Cerpen Abdullah Mushabbir: Matahari

Ia sedang mengingat-ingat penandaan di kalender: bulan di langit berganti setiap Selasa, janji temu dengan wanita–yang hampir ia lupakan namun bersedia menjalin hubungan kembali–di tanggal 19, hingga warna merah terang untuk hari ulang tahunnya. Ia bosan melihat-lihat komposisi sampo, kalau berniat menghafalnya dia bisa melakukannya. Namun tak ada yang bisa ia lakukan untuk mengeluarkan hajatnya di pagi hari. Perutnya kuat sekali, tak bersedia mengeluarkan sampah-sampahnya kalau tidak diisi buah-buahan atau sayur-mayur. Ini juga salahnya sendiri. Mau bagaimana lagi.

Tiba-tiba saja lantai kamar mandi bergoyang hebat.

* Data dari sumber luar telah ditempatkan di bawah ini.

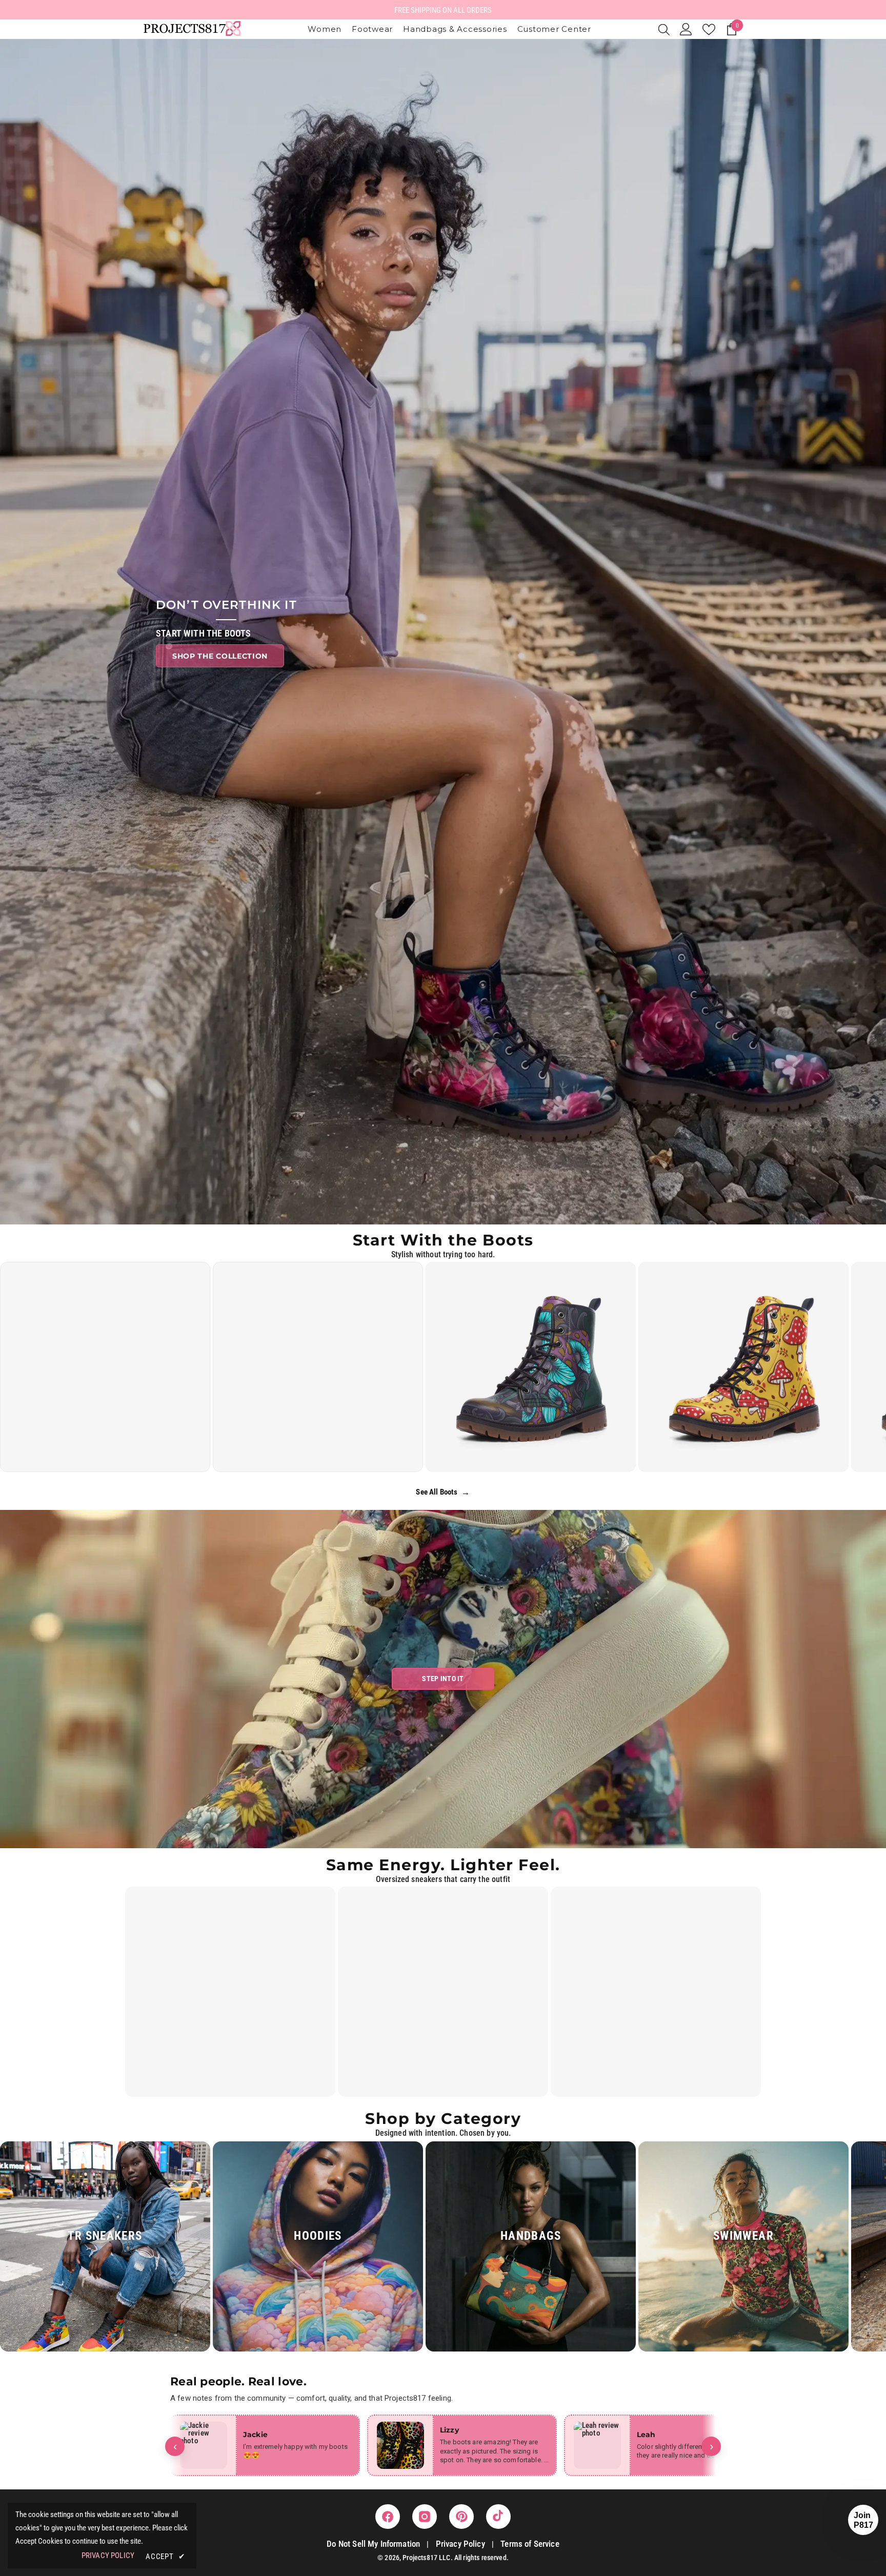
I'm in (443, 1350)
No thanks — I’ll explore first (443, 1382)
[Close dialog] (507, 1179)
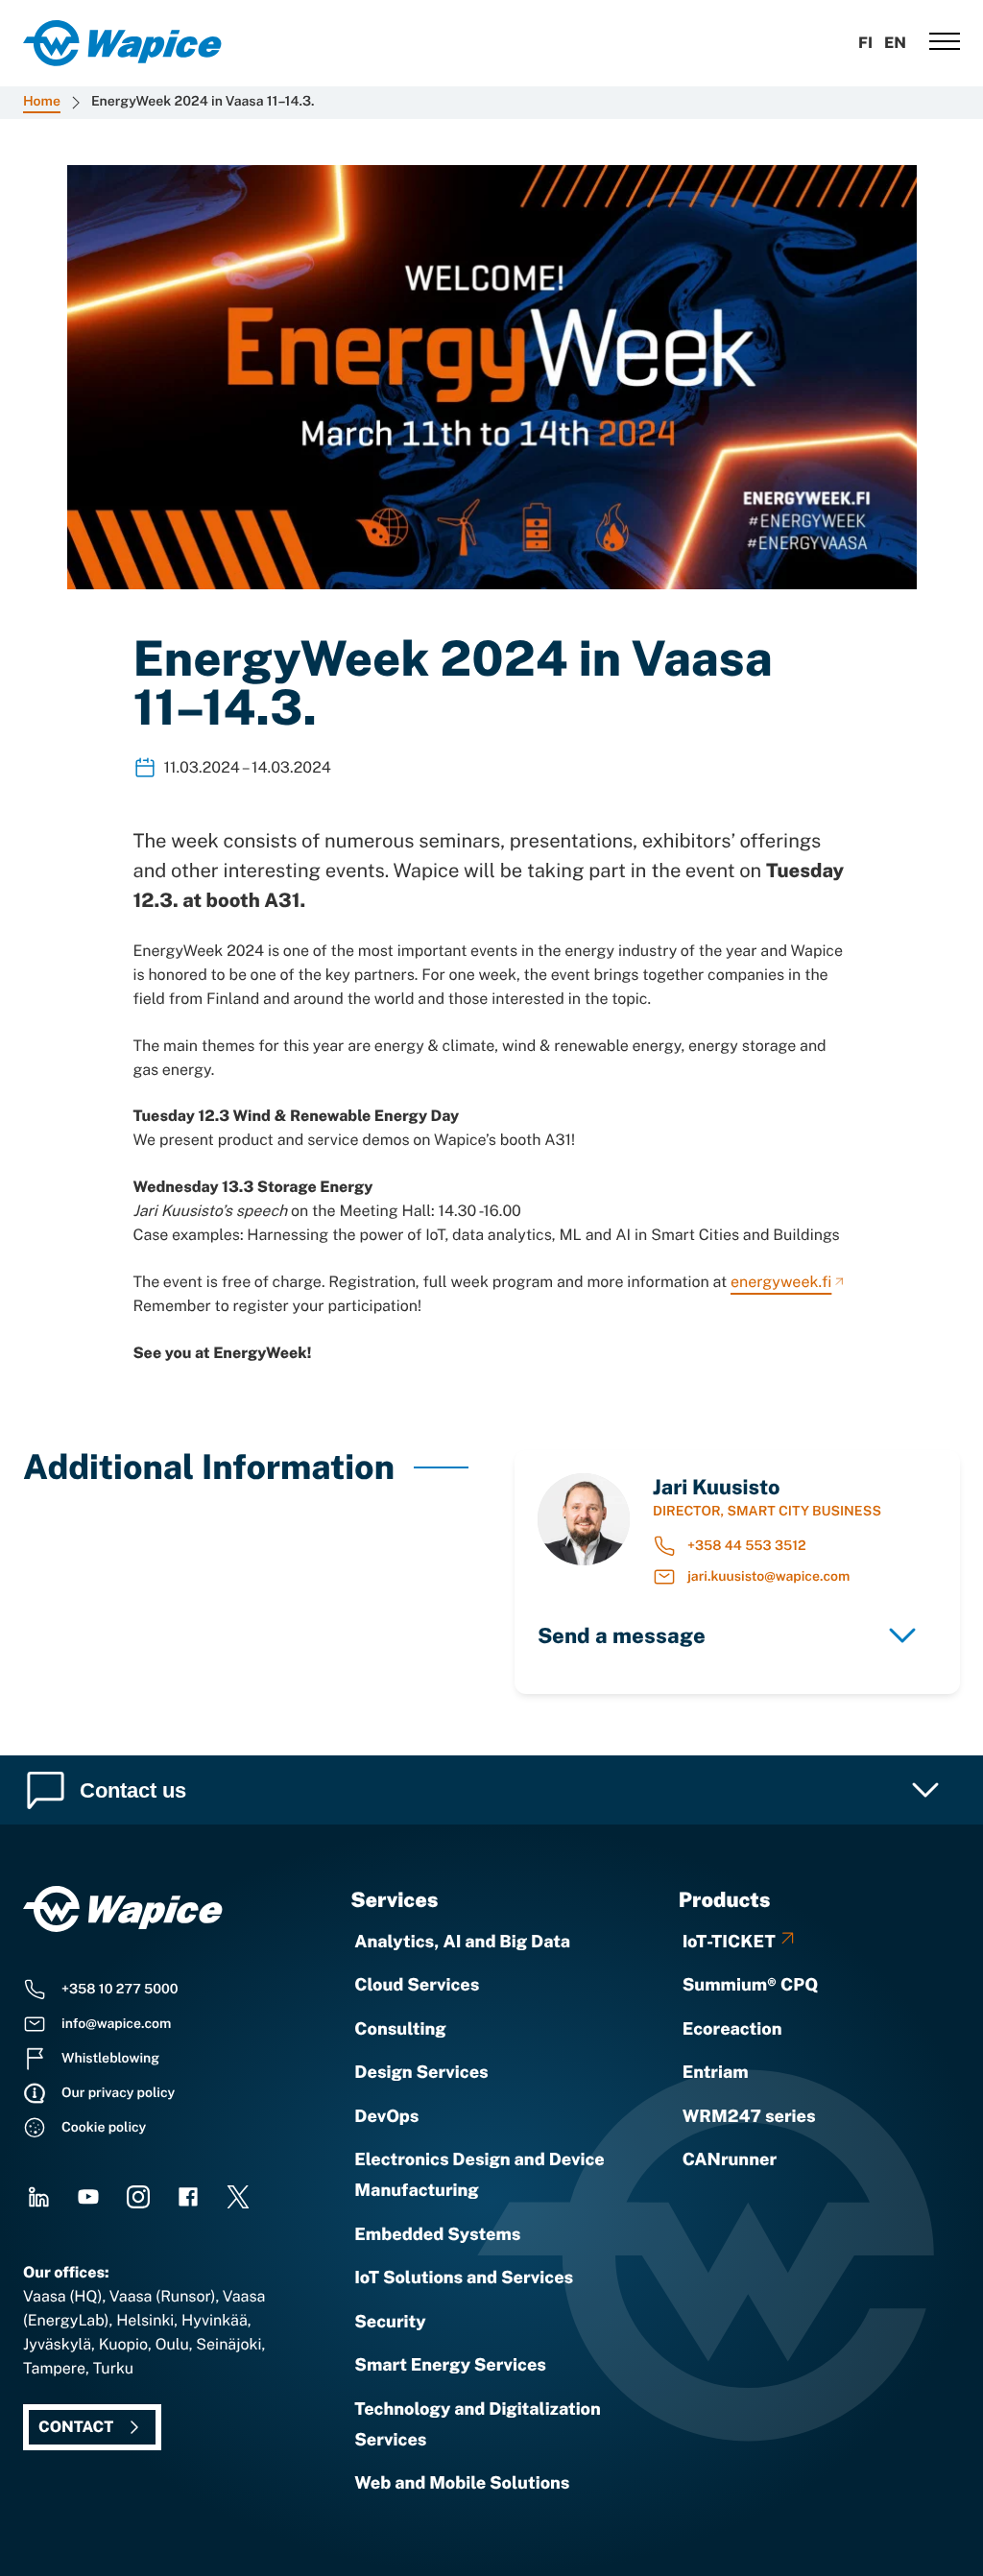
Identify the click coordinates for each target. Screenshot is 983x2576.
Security (389, 2322)
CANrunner (730, 2160)
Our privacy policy (118, 2093)
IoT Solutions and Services (463, 2278)
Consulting (399, 2029)
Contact (75, 2427)
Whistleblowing (110, 2058)
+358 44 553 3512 (746, 1546)
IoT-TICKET (729, 1942)
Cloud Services (416, 1985)
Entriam (716, 2073)
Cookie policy (103, 2127)
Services (394, 1899)
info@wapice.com (116, 2024)
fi (865, 43)
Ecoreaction (732, 2029)
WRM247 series (749, 2117)
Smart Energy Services (450, 2365)
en (895, 43)
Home (41, 101)
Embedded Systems (437, 2235)
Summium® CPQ (751, 1985)
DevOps (386, 2117)
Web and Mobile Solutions (461, 2483)
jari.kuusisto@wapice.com (768, 1577)
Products (725, 1899)
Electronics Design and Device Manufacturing (479, 2175)
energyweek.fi (781, 1282)
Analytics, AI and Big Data (462, 1942)
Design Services (421, 2073)
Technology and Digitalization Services (477, 2424)
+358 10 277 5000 (120, 1989)
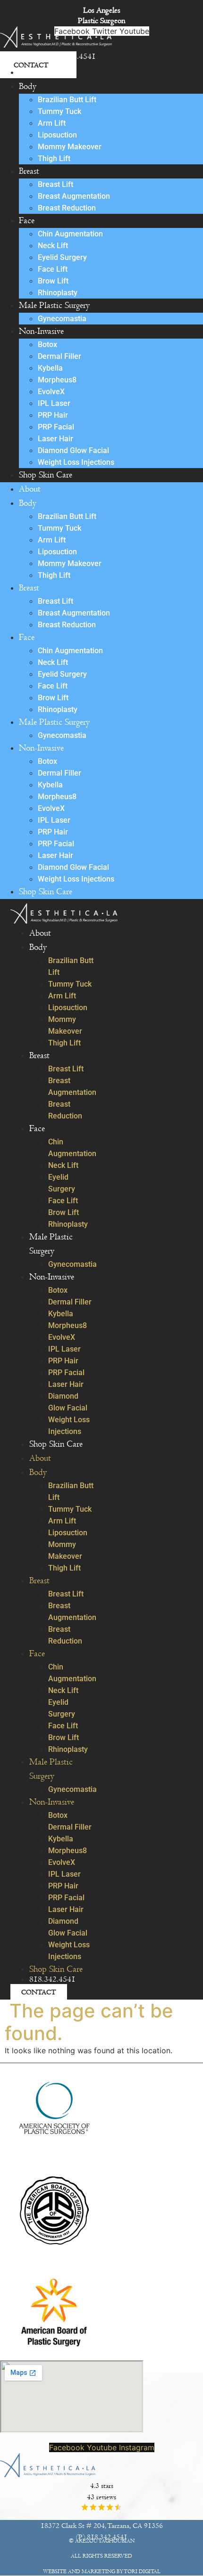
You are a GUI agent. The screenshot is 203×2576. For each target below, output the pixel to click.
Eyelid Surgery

Air di bak bergelombang hingga tumpah, ia jatuh dari jongkoknya. Segera saja ia membilas lubang pantatnya di keran, mengindahkan kotorannya mengotori air di bak. Orang-orang berteriak di luar, mengatakan, ‘gempa! gempa!’ dan sepertinya berkumpul di luar. Lantai masih bergoyang dan ia mulai pusing. Ia menggeser engsel pintu dan membukanya dengan cepat. Ia berlari tak tentu arah. Pintu rumah di depan menjadi tujuannya.

Namun ia tak melihat pintu rumah. Pula tetangga-tetangga yang suaranya ia dengar tadi. Ia hanya melihat puing batu bata di sekitarnya, kasar dan keras, seolah-olah ia sudah lama tinggal di sana. Debu-debu halus memasuki hidungnya dan membuatnya terbatuk-batuk. Rumput indah yang selama ini ia pelihara dengan mahal lenyap begitu saja. Langit terang memastikan penglihatannya. Tadi turun hujan. Kenapa sudah hilang mendungnya?

Ia mencoba bangun, menyaksikan pintu kamar mandinya runtuh, bersama dengan rumah yang tampaknya bukan rumahnya sendiri. Ia berlari kencang begitu melihat sebagian dinding mengarah padanya, namun tetap saja terjatuh. Tumitnya berdarah. Sebagian kulitnya terkelupas. Lukanya tak terlalu dalam, namun ia hanya meringis menahan sakit. Tak ada air mengalir. Batu-batu reruntuhan tak membantunya membersihkan luka. Untuk sementara, ia akan mengabaikan luka itu dan terus berjalan.

“Yusuf?” Sebuah suara memanggilnya, membuatnya menoleh ke arah matahari terik namun sosok yang memanggilnya membuatnya terlihat seperti siluet di matanya. Itu siluet sesosok wanita. Seorang wanita memanggilnya. “Kamu Yusuf, kan?”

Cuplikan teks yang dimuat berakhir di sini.